The posting of notices to this page appears to have resumed after quite a long silence (see above), but something has gone awry with the latest uploads.

Reports for English Wikipedia through File:En72RTBF.pdf (18 May 2024) included the "Here are the affected URL(s)" section of the notice, making the affected page visible. (Although as a screenshot PDF, it's still annoyingly not possible to simply copy-paste the text, like it would be on the original notice page.)

However, starting with File:En73RTBF.pdf and as far as I can tell including every capture since, the affected URL(s) section is not visible in the captured notice, making it uselessly generic. It's of no help to anyone to simply see that some notice was sent, without the affected pages being documented as well.

I see the same problem with postings for other wikis. (See, for example, File:Fr54RTBF.pdf and File:De65RTBF.pdf.)

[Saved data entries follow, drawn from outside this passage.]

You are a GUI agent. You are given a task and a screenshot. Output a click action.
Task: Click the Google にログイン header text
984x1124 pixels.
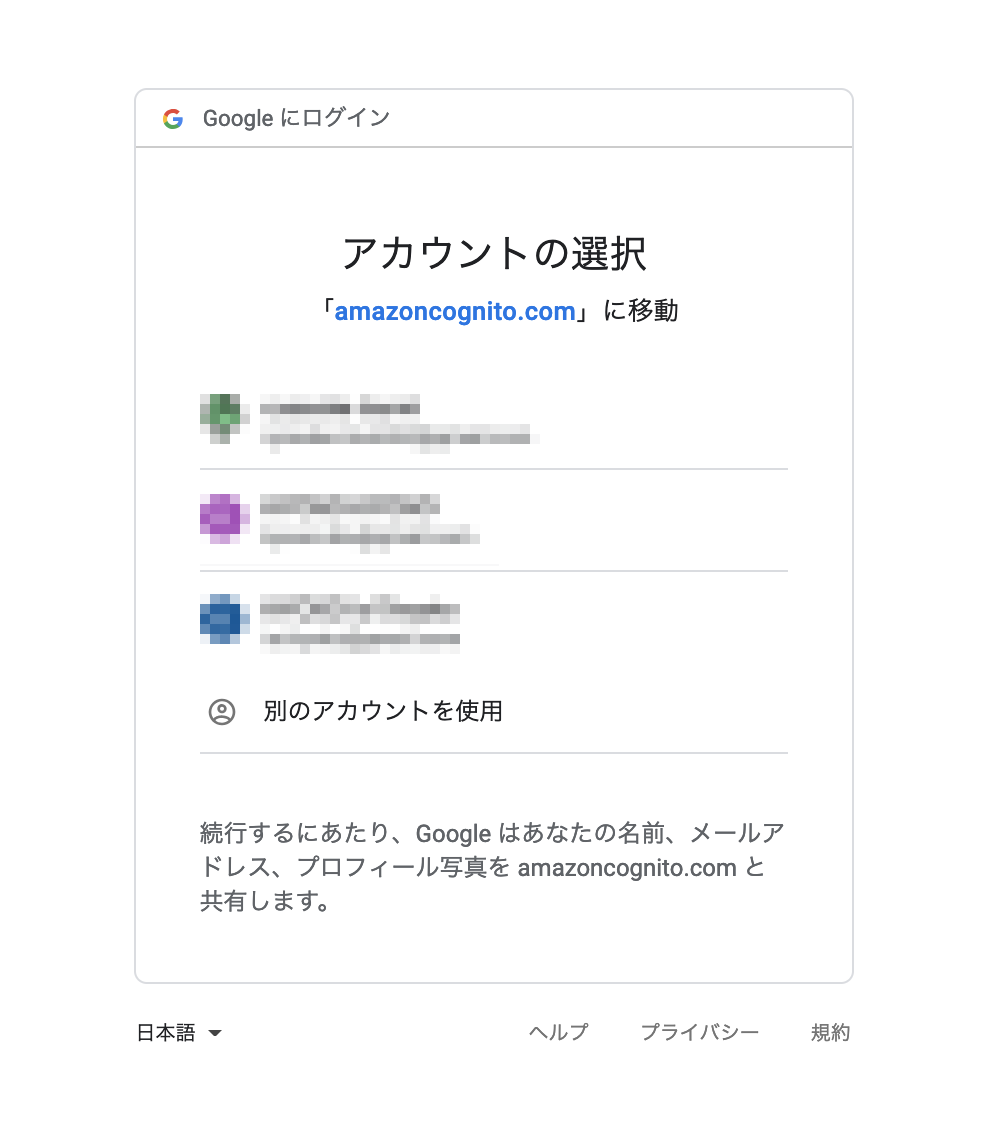[x=295, y=118]

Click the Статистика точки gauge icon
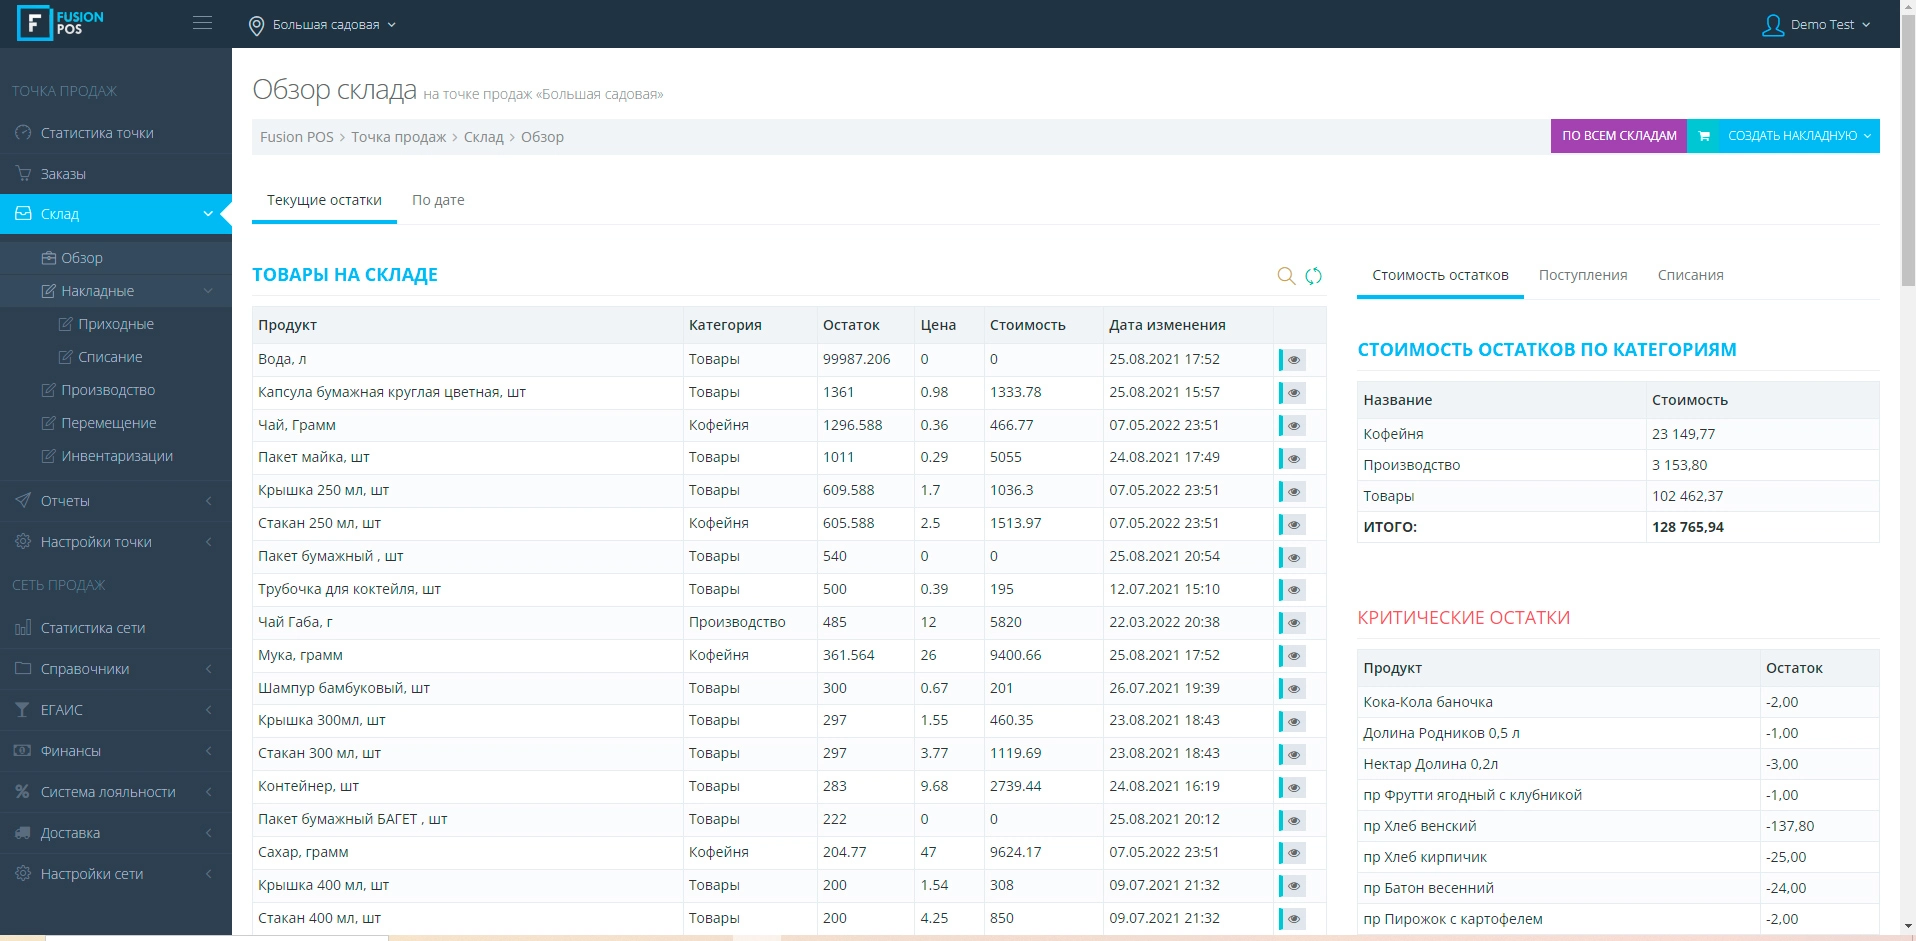coord(23,133)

The files (good and bad) were all uploaded by KFrancis (WMF), so my apologies for singling you out with a ping on this. FeRDNYC (talk) 14:23, 6 July 2024 (UTC)Reply

Also, if I might make two suggestions:
  1. While I understand the need to archive these files in a static form like a PDF, there are a number of good tools for doing so without converting the page to an image, so that embedded text remains readable and copy/paste-friendly, and all of the content is captured (not just whatever's visible on the screen at the moment).
    • For Google Chrome, there are several extensions in the Chrome Store that provide page-to-PDF functionality. A number of those also exist for Firefox. I couldn't possibly speculate on Safari, Edge, or any other terrible browsers.
    • But an extension might not even be needed. Most operating systems provide (or can have installed) a print driver that saves to PDF. Using that, a page can be archived via the browser's "Print..." functionality. (Again in Chrome, it's necessary to bypass the Chrome built-in print tools by selecting "Print using system dialog" to bring up the native print interface, but printing even secure pages to PDF using that method is typically very effective.)
  2. Issues of notice archiving and included data aside, rather than sequentially numbering the notices ("En##RTBF.pdf", "De##RTBF.pdf"), it might be more helpful to save them with the date of the notice in the filename, instead.

    For File:En84RTBF.pdf (the latest English notice), an alternate name might be EnRTBF-20240626.pdf, for example. Saved that way, the filenames would provide more visibility into both when notices are received, and just reading through the list(s) of files would give an at-a-glance impression of how frequently a given wiki's pages are subjected to search-engine removal.

    In the unlikely event that more than one notice is received on the same day for a given wiki (though it doesn't seem as though they're coming fast enough for that to be a concern), a _1, _2, etc. could be appended to the date portion of the filename.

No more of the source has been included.